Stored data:
_____
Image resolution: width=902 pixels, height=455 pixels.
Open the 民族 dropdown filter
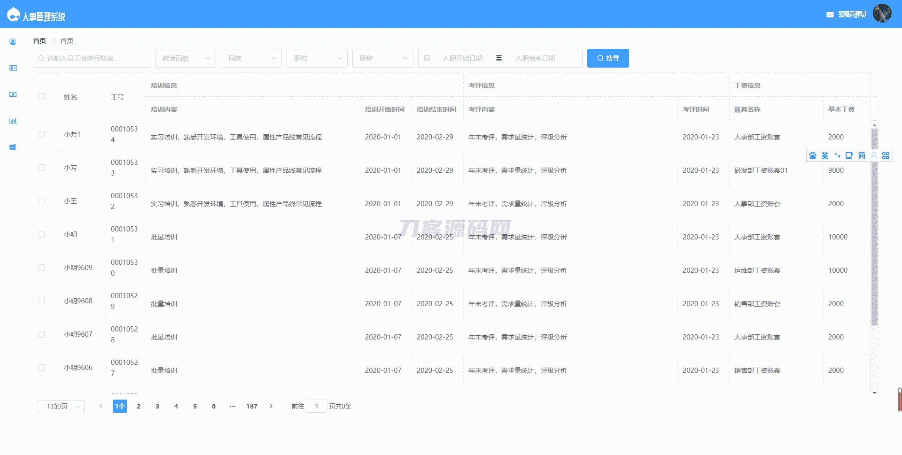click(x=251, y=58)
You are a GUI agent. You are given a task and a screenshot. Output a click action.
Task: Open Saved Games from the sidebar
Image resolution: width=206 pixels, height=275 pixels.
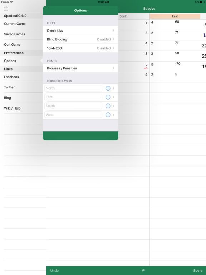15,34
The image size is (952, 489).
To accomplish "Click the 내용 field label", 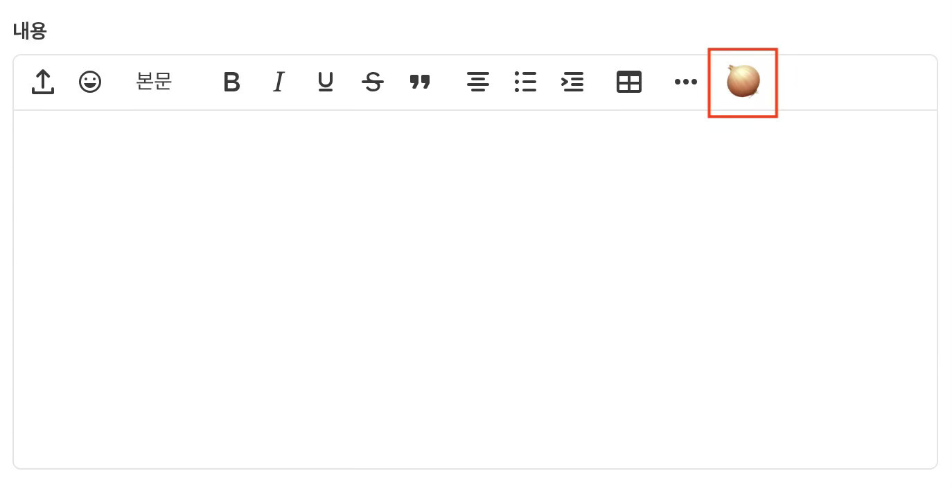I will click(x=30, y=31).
_____
REQUIRED ACTION
Give again, exactly as written above, every line from the one holding "Open the 民族 dropdown filter" to the one holding "The image size is (952, 489).", with both ends kept and the pictures left out.

FINISHED EXERCISE
Open the 民族 dropdown filter
click(x=251, y=58)
You are a GUI agent. You are given a task and a screenshot. Output a click action.
Task: Open Saved Games from the sidebar
Image resolution: width=206 pixels, height=275 pixels.
15,34
The image size is (952, 489).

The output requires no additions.